依那西普抗体的活性结构保护

采用Gromacs软件,利用分子动力学模拟方法,研究了在真空干燥及水溶液环境下,抗体蛋白药物依那西普在不同保护剂体系中分子结构的稳定性。通过分析依那西普的结构变化以及抗体蛋白与保护剂之间的相互作用,采用单因素方差法,给出了不同保护体系与抗体蛋白之间的差异。结果表明,海藻糖–甘露醇复合保护体系和蔗糖–甘露醇复合保护体系对抗体蛋白的稳定效果明显优于海藻糖单一保护体系,其中海藻糖–甘露醇复合保护体系对依那西普抗体蛋白活性结构的保护效果最好。这说明不同的小分子保护剂可以协同保护蛋白药物的活性结构,溶剂化环境对于抗体蛋白的稳定性具有显著影响,而真空冷冻干燥可以提高其结构的稳定性。

Bioactive Structural Protection of Antibody Etanercept

The structural stability of antibody protein etanercept was studied in different protective systems, including the vacuum freeze-drying and aqueous solution environment, by using the molecular dynamics simulation method with Gromacs software.
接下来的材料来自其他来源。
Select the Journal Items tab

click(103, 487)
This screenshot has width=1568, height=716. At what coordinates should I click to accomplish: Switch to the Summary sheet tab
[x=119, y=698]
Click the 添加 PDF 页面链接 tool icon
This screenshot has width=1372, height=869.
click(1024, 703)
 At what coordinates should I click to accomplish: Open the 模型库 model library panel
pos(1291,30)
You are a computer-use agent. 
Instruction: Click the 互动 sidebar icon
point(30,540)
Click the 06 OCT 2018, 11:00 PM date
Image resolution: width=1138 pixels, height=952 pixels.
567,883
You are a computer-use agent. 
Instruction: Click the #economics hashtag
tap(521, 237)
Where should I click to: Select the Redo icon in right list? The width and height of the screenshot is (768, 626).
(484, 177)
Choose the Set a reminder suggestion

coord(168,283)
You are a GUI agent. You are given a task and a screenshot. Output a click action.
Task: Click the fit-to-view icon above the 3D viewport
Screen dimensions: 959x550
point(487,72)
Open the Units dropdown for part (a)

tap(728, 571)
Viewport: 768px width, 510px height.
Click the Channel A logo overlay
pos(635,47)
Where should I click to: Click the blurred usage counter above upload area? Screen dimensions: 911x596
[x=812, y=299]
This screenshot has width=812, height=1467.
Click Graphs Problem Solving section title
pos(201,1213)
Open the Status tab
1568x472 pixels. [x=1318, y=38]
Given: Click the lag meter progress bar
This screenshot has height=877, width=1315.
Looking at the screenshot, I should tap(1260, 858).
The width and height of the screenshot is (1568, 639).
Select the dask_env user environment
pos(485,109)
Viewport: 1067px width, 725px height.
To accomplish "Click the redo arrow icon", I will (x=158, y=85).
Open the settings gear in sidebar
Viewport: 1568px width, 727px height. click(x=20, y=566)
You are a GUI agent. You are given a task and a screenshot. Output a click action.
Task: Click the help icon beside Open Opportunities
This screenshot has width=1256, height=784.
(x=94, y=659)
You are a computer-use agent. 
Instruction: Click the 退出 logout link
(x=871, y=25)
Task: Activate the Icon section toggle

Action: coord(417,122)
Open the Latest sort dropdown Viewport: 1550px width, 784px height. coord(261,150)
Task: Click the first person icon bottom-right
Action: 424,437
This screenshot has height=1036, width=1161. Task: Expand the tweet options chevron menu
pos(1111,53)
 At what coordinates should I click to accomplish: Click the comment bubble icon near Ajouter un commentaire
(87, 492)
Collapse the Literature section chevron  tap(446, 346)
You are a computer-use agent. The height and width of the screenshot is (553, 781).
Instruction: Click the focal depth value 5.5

Through analyzing the structural changes of etanercept as well as the intermolecular interaction between etanercept and protectants, the significant difference between various protective systems and antibody protein was analyzed by one-factor analysis of variance. The results show that the stabilizing effect of both trehalose-mannitol complex protective system and the sucrose-mannitol complex system on antibody protein is better than that of the single trehalose system, and the trehalose-mannitol complex protective system is most effective to preserve the bioactive structure of etanercept.This indicates that the small molecule protectants can synergistically protect the bioactive structure of antibody proteins, and the solvent environment has a significant effect on the stability of antibody proteins, while the vacuum freeze-drying can improve the stability of their bioactive structure.